Bara berkata dengan dingin. Tampak sekali tidak berminat dengan tubuh polos Sandra yang terlihat di antara air. Buah dadanya bahkan menyembul menggoda. Anehnya dia berlalu begitu saja. Tidak sesuai dengan rencana yang pria itu inginkan tadi sebelum masuk ke dalam.
Perubahan suasana hati Bara tentu menuai tanda tanya dalam diri Sandra. Feeling-nya berkata suaminya sedang tidak baik-baik saja. Mencoba berpikir positif, barang kali Bara terlalu takut kehilangan dirinya.
Mengusir rasa tak nyaman yang sempat hadir. Sandra buru-buru menepisnya. Dia menyelesaikan ritual membersihkan diri yang sempat tertunda. Bergegas keluar untuk menemui Bara dan menyambut kepulangan Sky.

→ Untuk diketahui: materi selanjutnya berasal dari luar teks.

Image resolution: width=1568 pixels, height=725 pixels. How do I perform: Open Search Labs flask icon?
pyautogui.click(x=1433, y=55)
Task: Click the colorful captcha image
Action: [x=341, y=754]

Sandra memutuskan memakai home dress masa kini selutut. Bisa dibuat santai di rumah, tidak terlalu malu juga jika dibawa keluar. Berjaga-jaga saja kalau Bara ingin membawa mereka makan di luar.
Menyadari pikiran aneh barusan, Sandra buru-buru menggeleng. Dia bahkan sampai mengetuk kepalanya tiga kali, saking terkejutnya dengan pikirannya.
"Ah apa yang kau harapkan San? Lelaki tidak pantas dipercaya," gumamnya lirih.
Detik berikutnya dia sudah bergabung dengan Bara di ruang tengah. Masih dengan suasana aneh yang tercipta di antara mereka. Bara tidak berminta untuk menoleh ke arah istrinya. Padahal biasanya selalu ada alasan untuknya menggoda Sandra.
Laki-laki itu meneguk air mineral dalam botol dan berhasil menelan setengah darinya.
"Kau haus Tuan Bara?" tanya Sandra heran.
"Kita harus kembali malam ini. Siapkan barang-barangmu dan Sky. Aku ada perlu sebentar di luar." Bara berdiri setelah mengatakan hal tadi. Tepat dua langkah ke depan, dia lantas menoleh. "Jangan ada penolakan. Aku tidak mau ribut denganmu."